▸ **GOAL OF THE EXERCISE**
Locate the word "computer" in the entries below, then gather every line that holds it.

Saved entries
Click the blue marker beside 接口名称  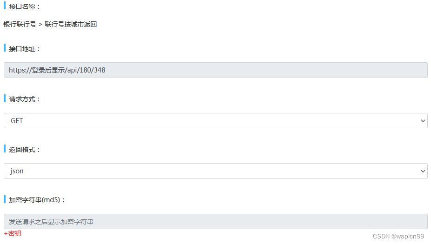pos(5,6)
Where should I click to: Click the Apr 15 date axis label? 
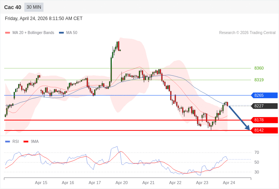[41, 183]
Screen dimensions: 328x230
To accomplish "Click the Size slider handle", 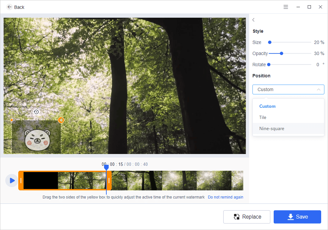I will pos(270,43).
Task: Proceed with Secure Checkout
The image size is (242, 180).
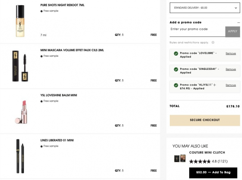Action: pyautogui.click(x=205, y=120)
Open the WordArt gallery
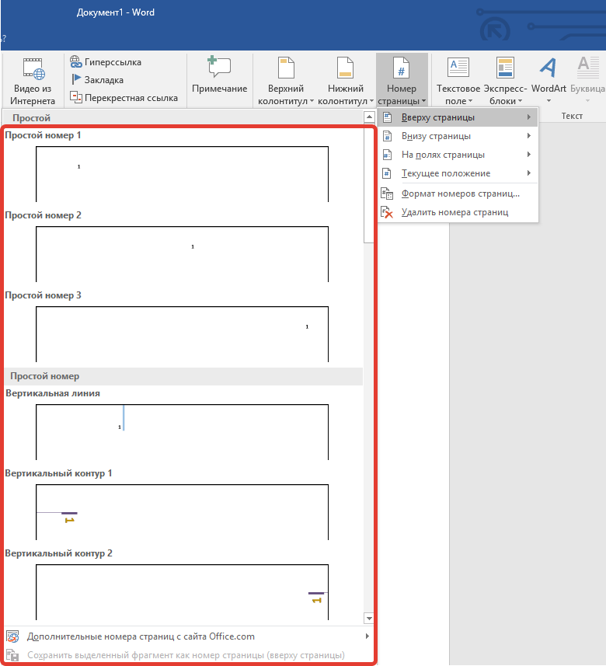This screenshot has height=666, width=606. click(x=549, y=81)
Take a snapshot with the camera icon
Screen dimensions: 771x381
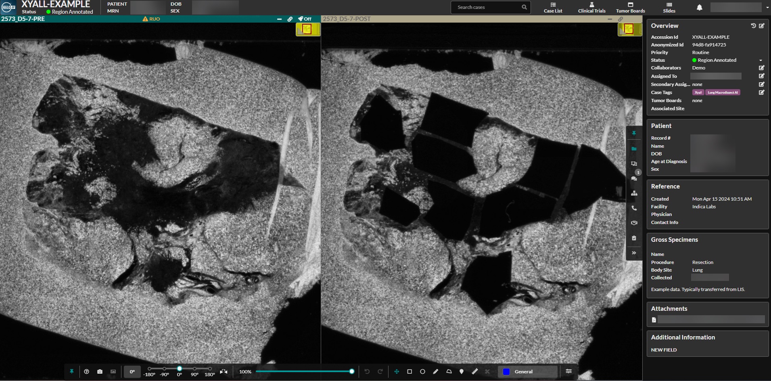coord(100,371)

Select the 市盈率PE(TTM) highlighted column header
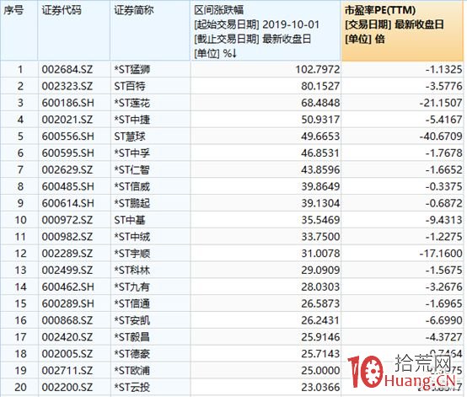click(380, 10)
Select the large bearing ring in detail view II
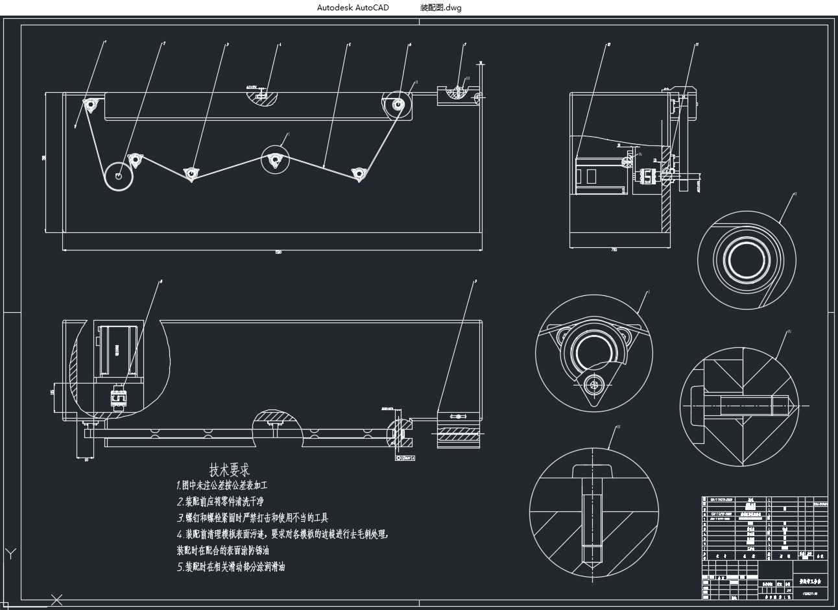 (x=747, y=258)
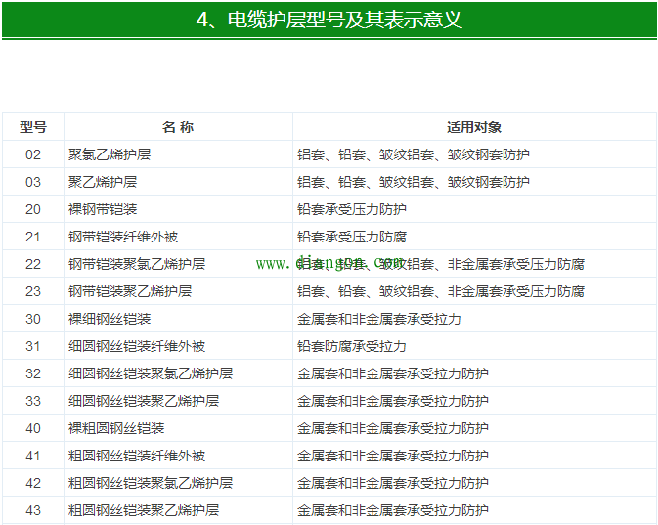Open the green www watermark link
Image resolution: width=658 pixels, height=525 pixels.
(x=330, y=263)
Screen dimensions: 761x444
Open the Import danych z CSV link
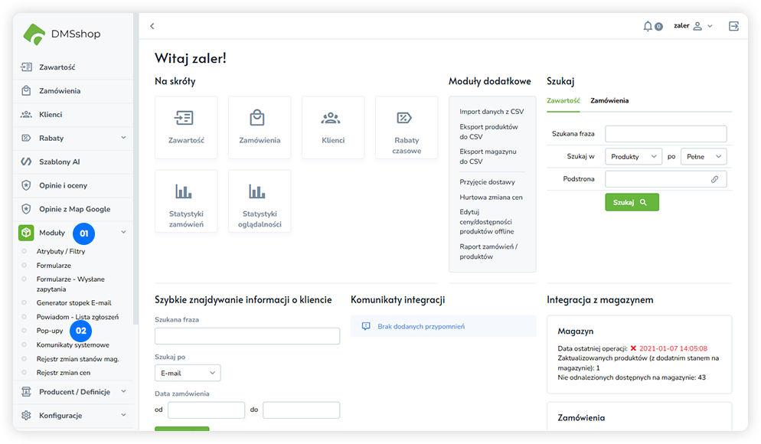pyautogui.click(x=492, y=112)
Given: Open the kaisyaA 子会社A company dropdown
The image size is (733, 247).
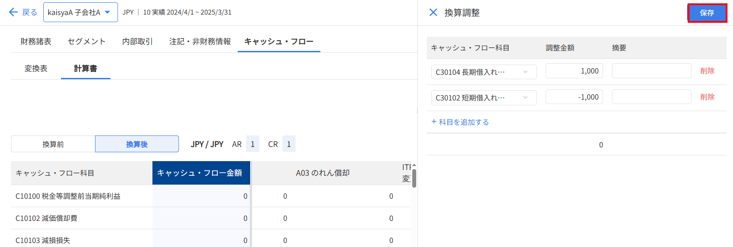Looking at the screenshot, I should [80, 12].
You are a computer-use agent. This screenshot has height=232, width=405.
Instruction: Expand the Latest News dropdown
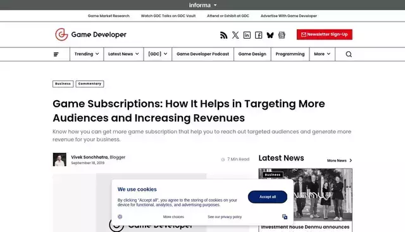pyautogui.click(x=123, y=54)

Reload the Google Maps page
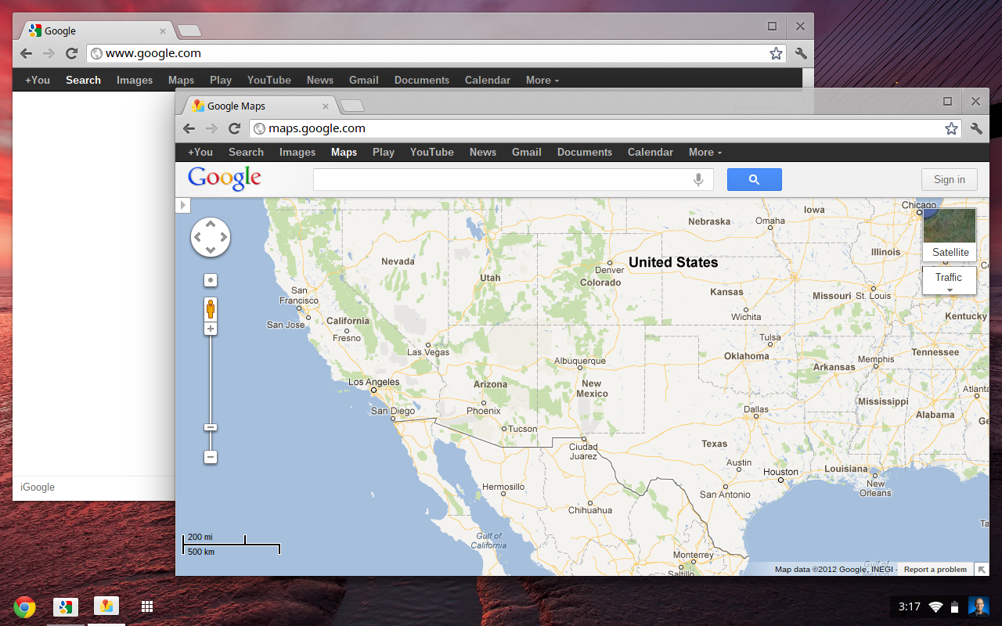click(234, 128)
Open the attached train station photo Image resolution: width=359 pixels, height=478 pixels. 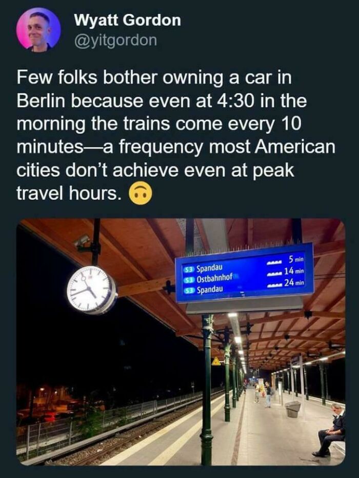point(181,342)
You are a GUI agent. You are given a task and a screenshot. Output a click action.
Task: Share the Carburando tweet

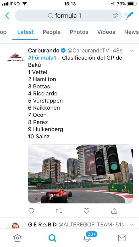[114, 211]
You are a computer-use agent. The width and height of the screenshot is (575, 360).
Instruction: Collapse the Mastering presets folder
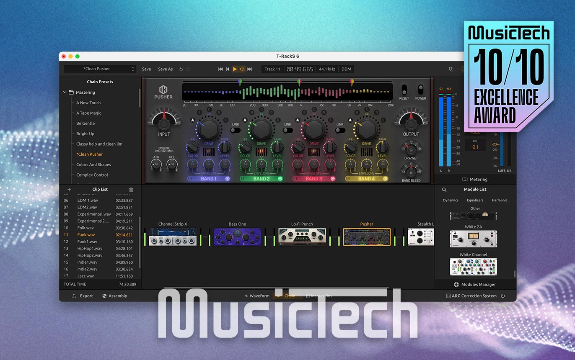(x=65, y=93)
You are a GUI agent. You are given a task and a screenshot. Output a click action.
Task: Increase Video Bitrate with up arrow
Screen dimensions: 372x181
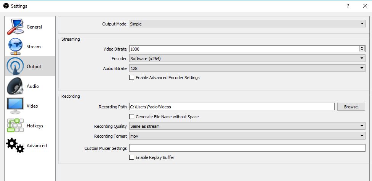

* * *

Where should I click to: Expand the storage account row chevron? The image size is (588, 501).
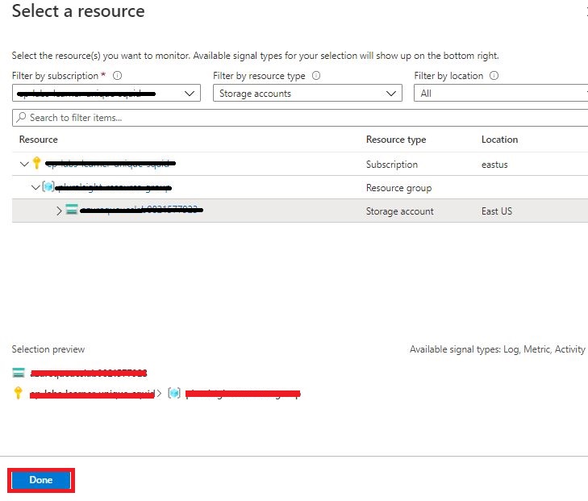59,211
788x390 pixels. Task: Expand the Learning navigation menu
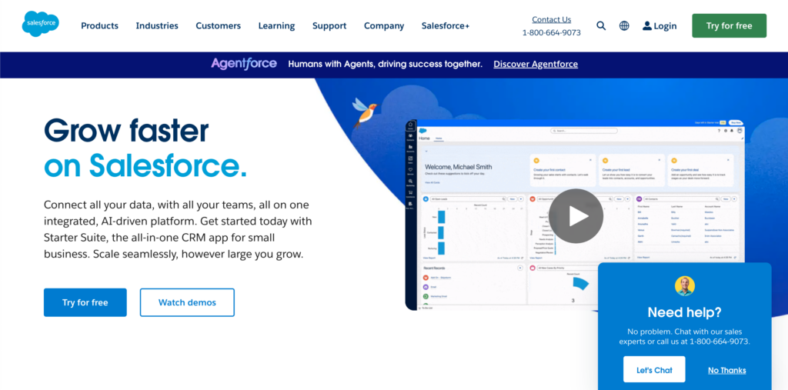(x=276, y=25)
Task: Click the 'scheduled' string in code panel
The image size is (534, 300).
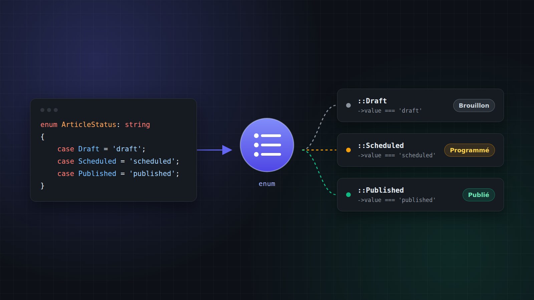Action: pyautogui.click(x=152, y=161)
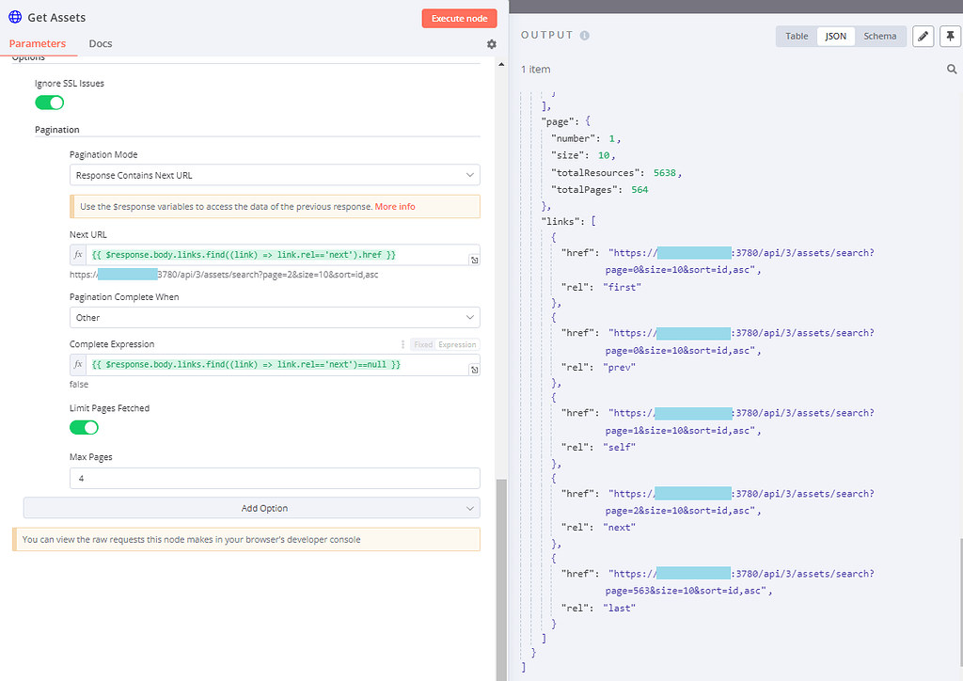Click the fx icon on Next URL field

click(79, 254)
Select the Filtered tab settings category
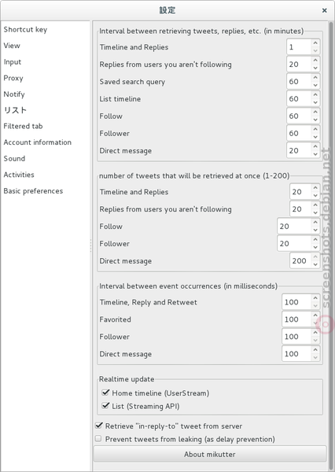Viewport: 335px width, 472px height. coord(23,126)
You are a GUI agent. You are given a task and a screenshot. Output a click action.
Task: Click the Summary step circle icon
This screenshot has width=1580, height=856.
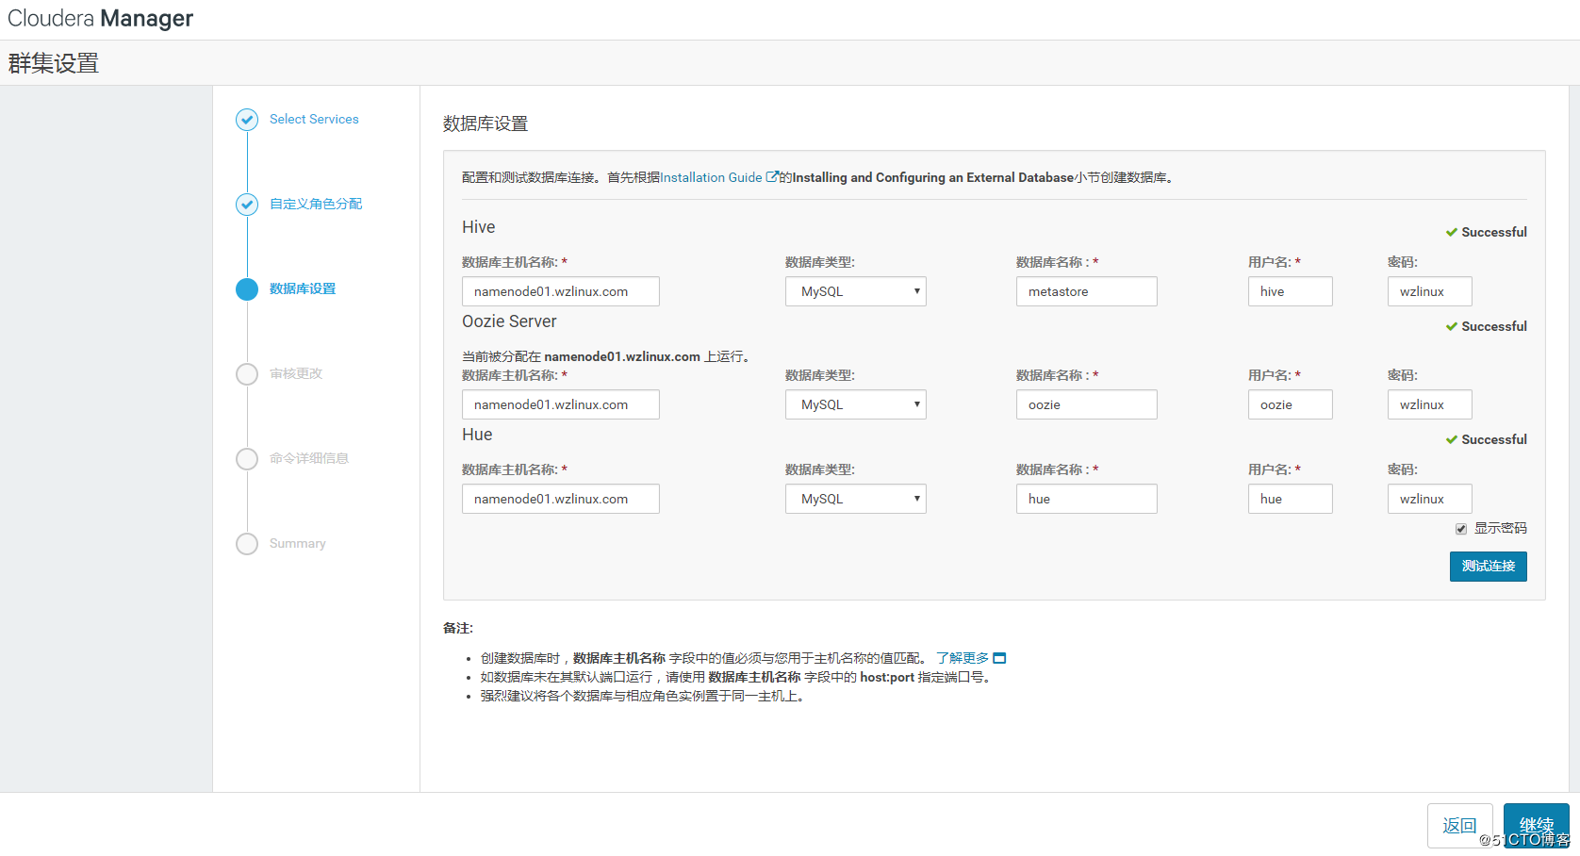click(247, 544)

...

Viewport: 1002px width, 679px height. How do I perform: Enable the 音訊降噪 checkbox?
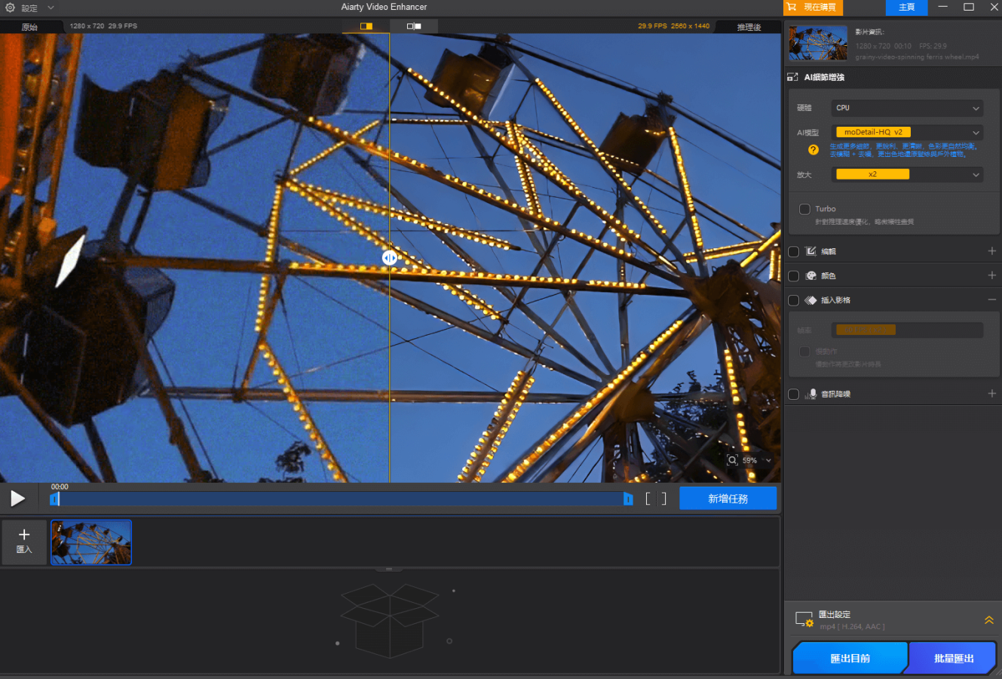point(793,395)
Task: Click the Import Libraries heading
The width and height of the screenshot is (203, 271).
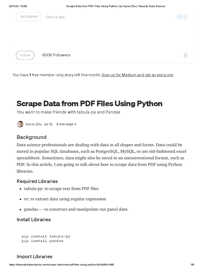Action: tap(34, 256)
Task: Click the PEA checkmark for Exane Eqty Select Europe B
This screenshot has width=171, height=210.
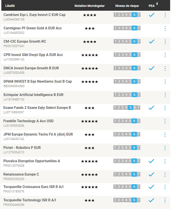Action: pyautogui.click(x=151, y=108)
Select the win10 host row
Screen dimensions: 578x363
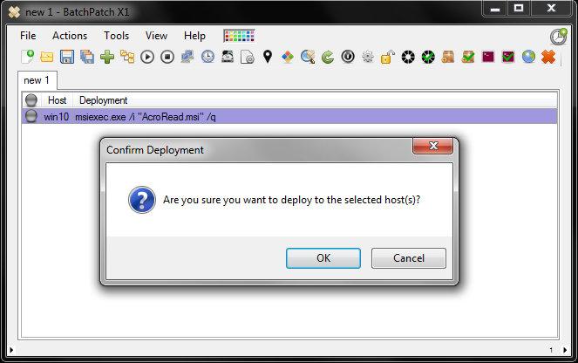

▸ **SOLUTION BELOW**
You are a computer-use agent. This screenshot has height=232, width=405.
You are a computer-use agent. The width and height of the screenshot is (575, 360).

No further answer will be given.